Strike of the clinic employees in Cologne: Increasing workload in the nursing sector
Photo: Oliver Berg/ dpa
The medical director of the Essen University Hospital, Professor Jochen A. Werner, sees health care as being “massively” impaired because of the strikes that have been going on for ten weeks.
Due to the lack of staff and bottlenecks, there are sometimes "acutely threatening situations," said Werner.
The Ver.di trade union is leading a labor dispute with the employees at six NRW university hospitals in Aachen, Bonn, Cologne, Düsseldorf, Essen and Münster in order to achieve improvements in nursing in particular, but also in other hospital areas.
At the end of the day, a so-called "collective bargaining agreement" should be agreed, some of which already exist in other parts of Germany.
»I would have wished, especially against the background of a fundamental agreement on many factual issues, that Ver.di had reduced the intensity of the strike during the ongoing talks, as is usual in many collective bargaining negotiations that are conducted with the firm intention of reaching an agreement ' said Werner.
The 63-year-old doctor not only understands the demands for relief, he even supports them in principle.
"The heads of the clinic have long seen an increasing workload, especially in the nursing area on the wards," said Werner.

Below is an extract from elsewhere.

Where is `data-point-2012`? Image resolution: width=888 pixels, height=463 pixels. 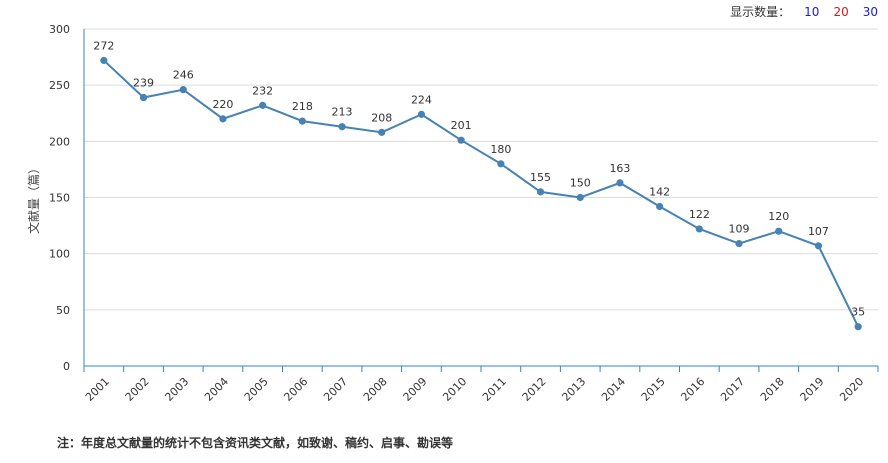 data-point-2012 is located at coordinates (540, 192).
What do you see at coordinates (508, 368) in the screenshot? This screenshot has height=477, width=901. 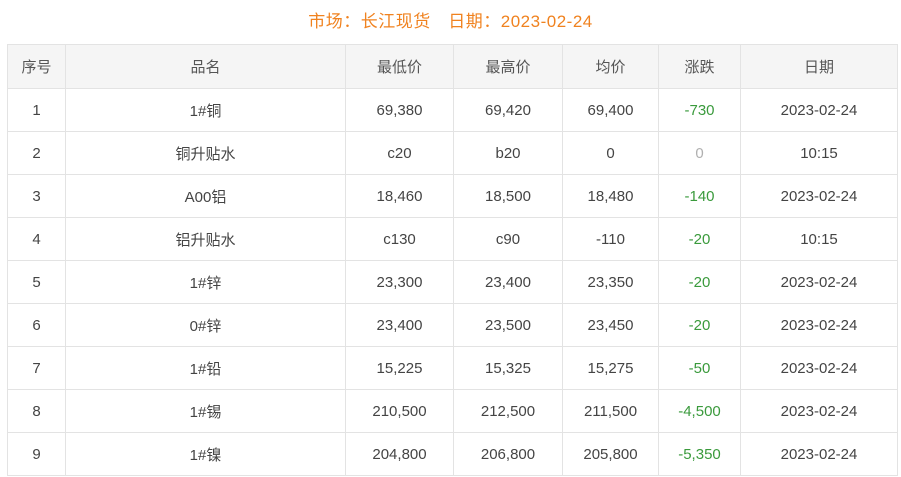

“However, one must also say that an increasing workload is not the privilege of medicine, but a development that has also been observed in the entire industry and service sectors for many years.
The situation at the airports or in the trade reflects this particularly acutely at the moment.«
More than 10,000 operations across North Rhine-Westphalia have already had to be postponed because of the strikes, explained the head of the Essen clinic.
The ENT specialist has a hard time predicting when an agreement could be ready for signature: "From a very few days to many weeks."